- **REQUIRED WORK**
• 1. Using the news story about Cincinnati's pandemic briefing, decide whether each statement agrees with it. Answer yes or no, and quote the words of the story that settle it. (a) In Hamilton County, the seven-day rolling average of new COVID-19 cases rose 78% in the last week. (b) Aftab Pureval takes office as mayor on Jan. 1. (c) John Cranley is running for the U.S. Senate.
• 2. Extend the news story about Cincinnati's pandemic briefing, starting after its last sentence.

- **SUPPLIED TEXT**
Cincinnati's current and incoming mayors are expected to outline how city government is tackling the pandemic going into the new year at a briefing this afternoon.
The briefing was scheduled in the wake of the leadership of the Cincinnati region’s hospitals describing their workers as exhausted, overwhelmed and apprehensive as winter approached. Flu is on its seasonal rise, and a new variant of the coronavirus named omicron has been found in Ohio and Northern Kentucky.
The briefing by Mayor John Cranley and Mayor-elect Aftab Pureval comes as COVID-19 cases are rising sharply in much of the Cincinnati region.
A key measure of the pandemic – a rolling average of new COVID-19 cases in the last seven days – is nearing the level in Hamilton County that it was at this time in 2020. The measure has increased 78% in the last week and 197% from three weeks ago, an Enquirer analysis of Johns Hopkins COVID-19 Case Tracker data shows.
Pureval will be sworn in on Jan. 1 to succeed Cranley, the two-term mayor who now is running for governor of Ohio. Also scheduled to appear at the City Hall briefing are City Manager Paula Boggs Muething and Health Commissioner Melba Moore.

- **SOURCE INFORMATION**
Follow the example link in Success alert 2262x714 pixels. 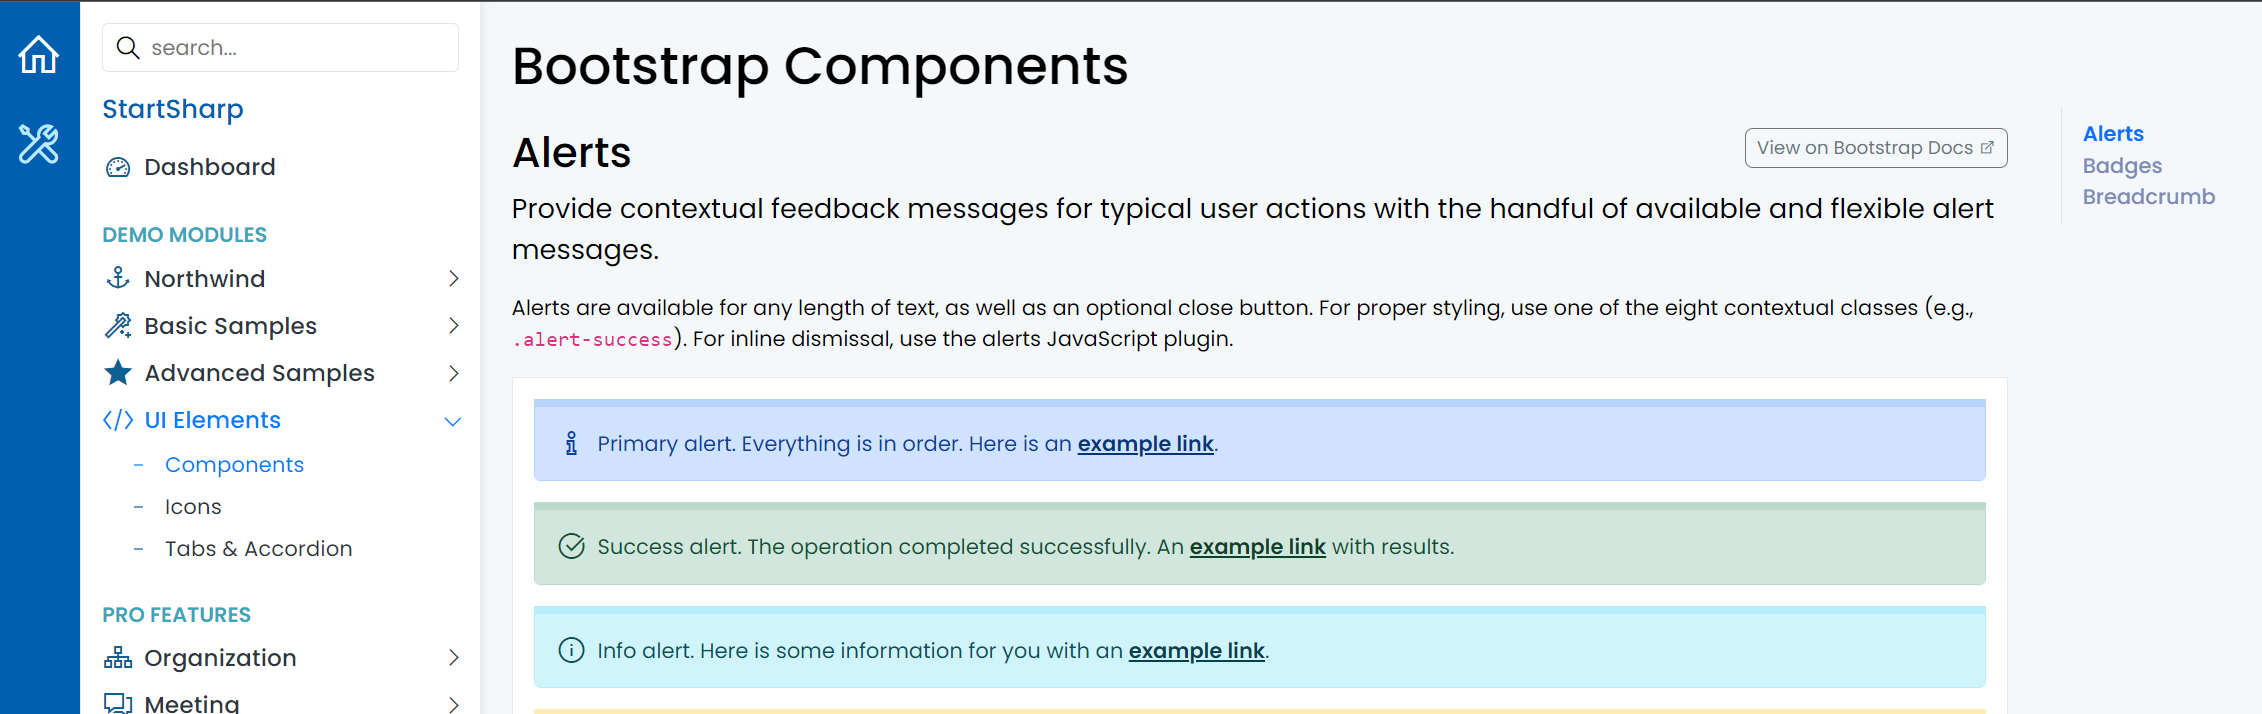click(x=1257, y=547)
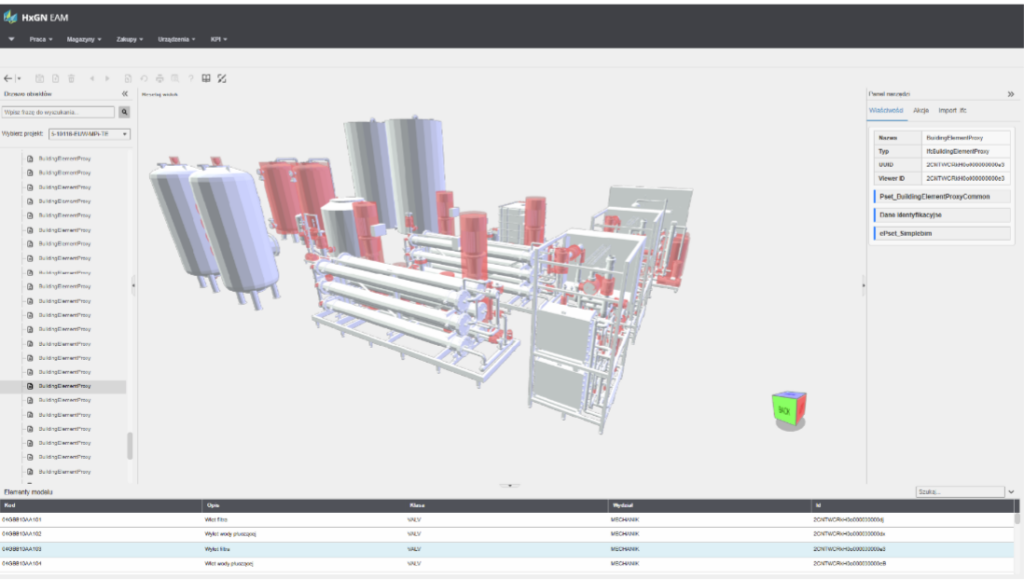Click the help question mark icon
1024x580 pixels.
[191, 78]
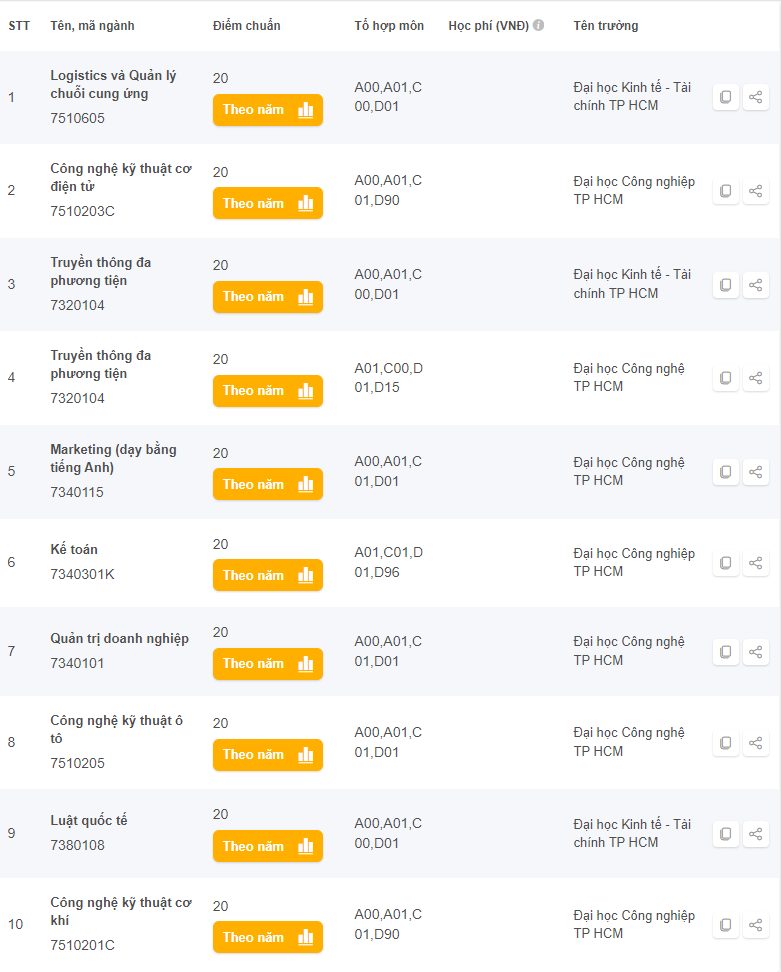
Task: Click Theo năm button for Kế toán
Action: pos(267,575)
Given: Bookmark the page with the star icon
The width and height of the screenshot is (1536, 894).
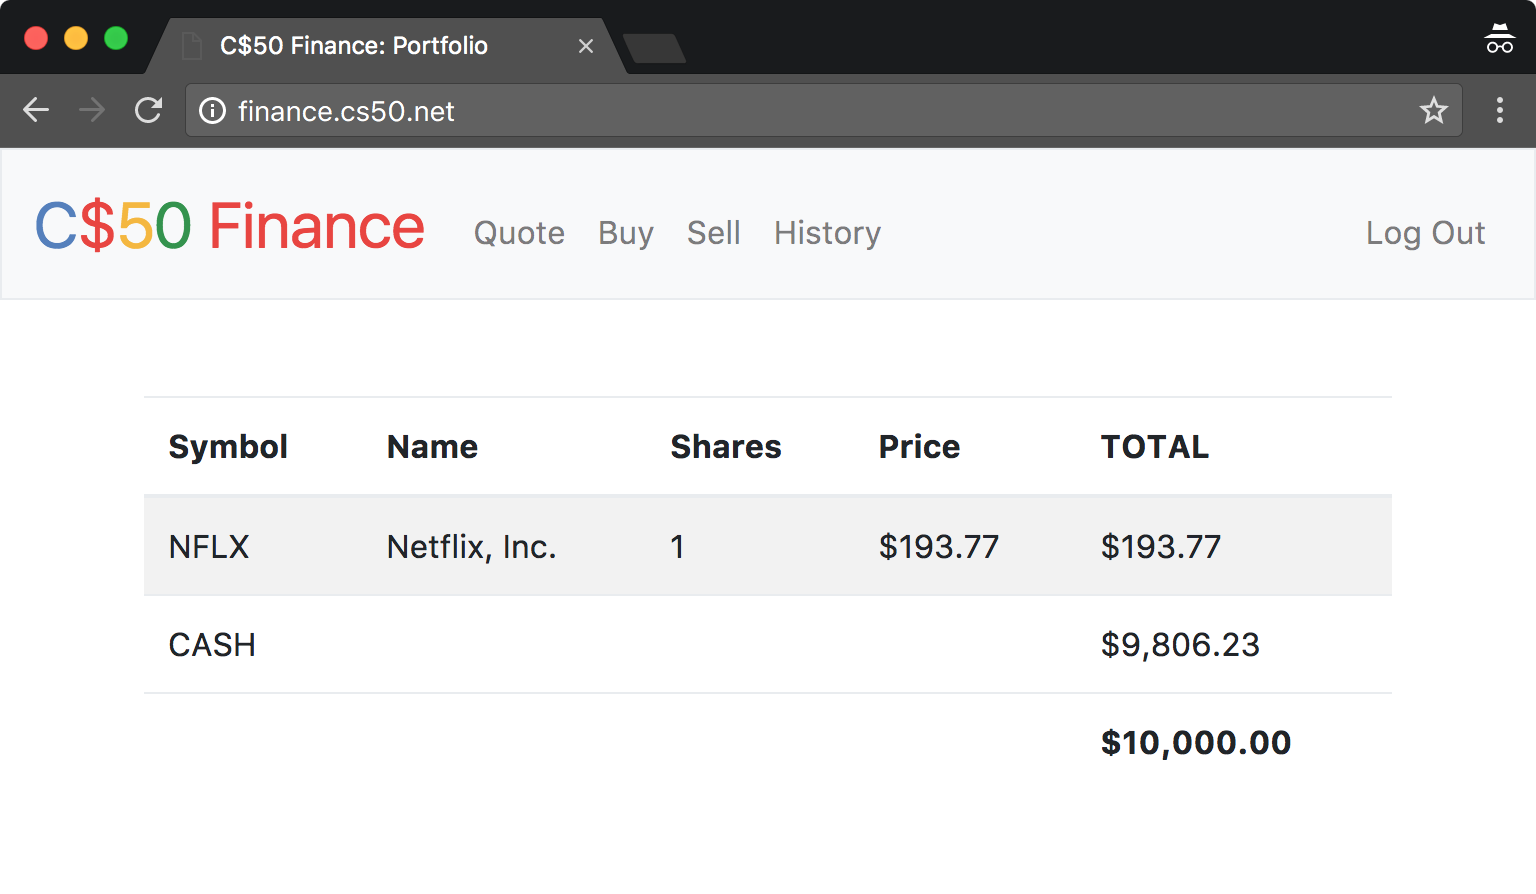Looking at the screenshot, I should [1434, 111].
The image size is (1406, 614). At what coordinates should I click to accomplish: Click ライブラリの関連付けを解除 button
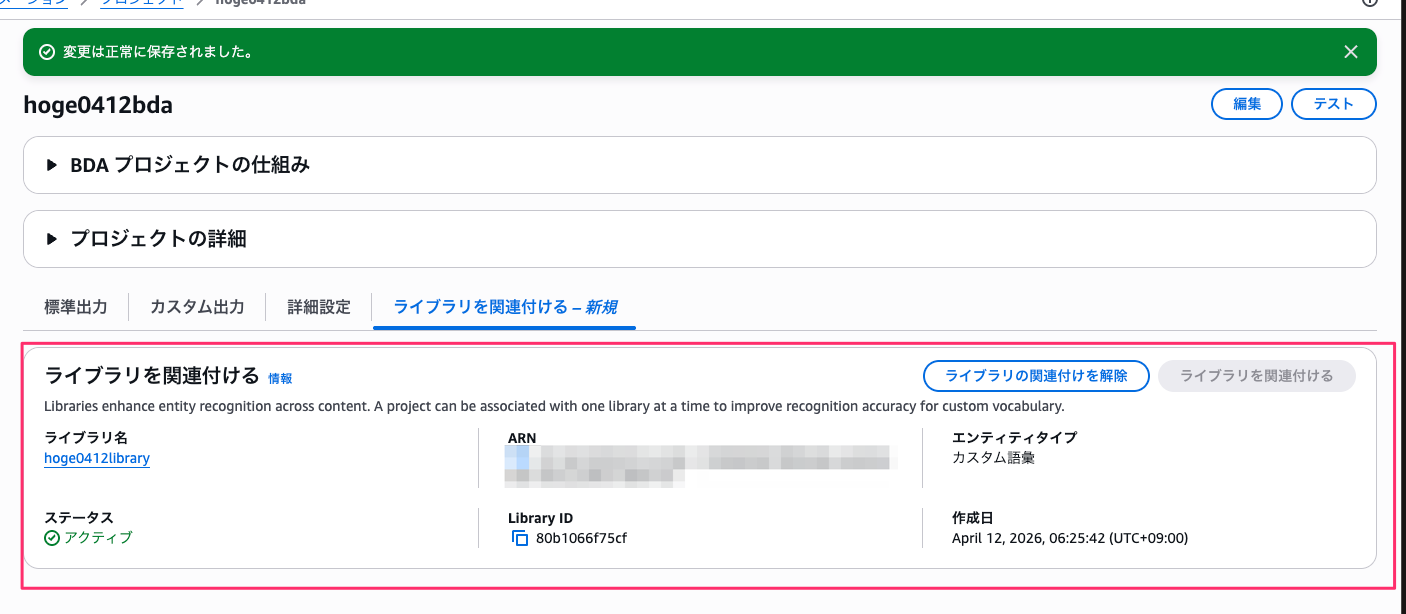click(x=1035, y=376)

- **ANSWER LIST**
• 1.
(a) Yes: "The measure has increased 78% in the last week"
(b) Yes: "Pureval will be sworn in on Jan. 1 to succeed Cranley"
(c) No: "the two-term mayor who now is running for governor of Ohio"

• 2.
Cincinnati’s pandemic conditions have risen and fallen since the public health emergency was declared in March 2020. A vaccination campaign allowed case counts to drop after last winter's surge until the beginning of August.
Since then, case numbers have climbed in the city, while vaccination rates remain stubbornly low in neighborhoods due west of downtown and in larger northern neighborhoods such as Winton Woods.
The city health department’s dashboard reports that as of Dec. 7, for every vaccination given a Black resident, more than two white people have been vaccinated.
Across the 16-county region, nearly 50% of all residents have gotten at least one dose of vaccines that first became available a year ago, an Enquirer analysis of Centers for Disease Control and Prevention shows.